Urinary lignans and inflammatory markers in the US National Health and Nutrition Examination Survey (NHANES) 1999-2004 and 2005-2008.

Author(s): Eichholzer M,  Richard A,  Nicastro HL,  Platz EA,  Linseisen J,  Rohrmann S

Journal: Cancer Causes Control

Date: 2014 Mar

Major Program(s) or Research Group(s): CPFP, NSRG

PubMed ID: 24463788

PMC ID: PMC4696038

Abstract: PURPOSE: Chronic inflammation has been implicated in the etiology of various chronic diseases. We previously found that certain urinary isoflavones are associated with markers of inflammation. In the present study, we examined the associations of serum C-reactive protein (CRP) and white blood cell (WBC) count with lignans, which are more frequent in the Western diet than isoflavones.
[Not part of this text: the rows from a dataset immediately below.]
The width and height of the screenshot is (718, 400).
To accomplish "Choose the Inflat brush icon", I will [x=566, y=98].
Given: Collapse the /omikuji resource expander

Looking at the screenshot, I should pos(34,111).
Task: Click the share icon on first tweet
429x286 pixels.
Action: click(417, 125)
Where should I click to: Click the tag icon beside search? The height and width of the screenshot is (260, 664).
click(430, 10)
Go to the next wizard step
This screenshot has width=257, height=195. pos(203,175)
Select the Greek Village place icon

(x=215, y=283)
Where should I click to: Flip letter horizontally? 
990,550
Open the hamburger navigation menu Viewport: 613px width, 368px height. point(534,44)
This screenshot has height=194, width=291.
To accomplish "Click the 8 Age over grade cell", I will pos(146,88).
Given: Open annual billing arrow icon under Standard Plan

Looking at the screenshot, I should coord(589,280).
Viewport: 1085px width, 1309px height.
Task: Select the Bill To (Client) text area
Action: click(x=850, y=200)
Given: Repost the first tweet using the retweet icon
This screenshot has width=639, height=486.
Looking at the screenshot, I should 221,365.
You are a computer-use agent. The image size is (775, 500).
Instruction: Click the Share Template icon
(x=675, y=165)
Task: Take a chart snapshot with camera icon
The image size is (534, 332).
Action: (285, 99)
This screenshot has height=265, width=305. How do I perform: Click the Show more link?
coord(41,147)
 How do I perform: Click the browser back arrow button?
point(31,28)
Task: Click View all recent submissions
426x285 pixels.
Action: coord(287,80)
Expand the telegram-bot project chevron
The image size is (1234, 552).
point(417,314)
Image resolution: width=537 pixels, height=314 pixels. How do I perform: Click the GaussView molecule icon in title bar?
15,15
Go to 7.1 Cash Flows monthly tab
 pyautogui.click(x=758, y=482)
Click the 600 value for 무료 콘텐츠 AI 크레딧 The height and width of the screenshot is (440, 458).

METHODS: Our analysis included 2,028 participants of NHANES 2005-2008 and 2,628 participants of NHANES 1999-2004 aged 18 years and older. The exposures of interest were urinary mammalian lignans (enterodiol and enterolactone). Outcome variables were two inflammatory markers (CRP [≤10 mg/L] and WBC [≥3.0 and ≤11.7 (1,000 cells/μL)]). Log-transformed CRP concentration and WBC count by log-transformed creatinine-standardized concentrations of mammalian lignans were used for linear regression. RESULTS: Statistically significant inverse associations of urinary lignan, enterodiol, and enterolactone concentrations with circulating CRP and WBC counts were observed in the multivariate-adjusted models: In NHANES 2005-2008, per one-percent increase in lignan concentrations in the urine, CRP concentrations and WBC counts decreased by 8.1 % (95 % CI -11.5, -4.5) and 1.9 % (95 % CI -2.7; -1.2), respectively. Per one-percent increase in enterodiol and enterolactone, WBC counts decreased by 2.1 % (95 % CI -2.8, -1.3) and 1.3 % (95 % CI -1.9, -0.6), respectively. In NHANES 1999-2004, analogous results were 3.0 % (95 % CI -5.6, -0.3), 1.2 % (95 % CI -2.0; -0.4), 1.0 % (95 % CI -1.8, -0.2), and 0.8 % (95 % CI -1.4, 0.2). CONCLUSIONS: Mammalian lignans were inversely associated with markers of chronic inflammation. Due to the cross-sectional design, our findings require confirmation in prospective studies.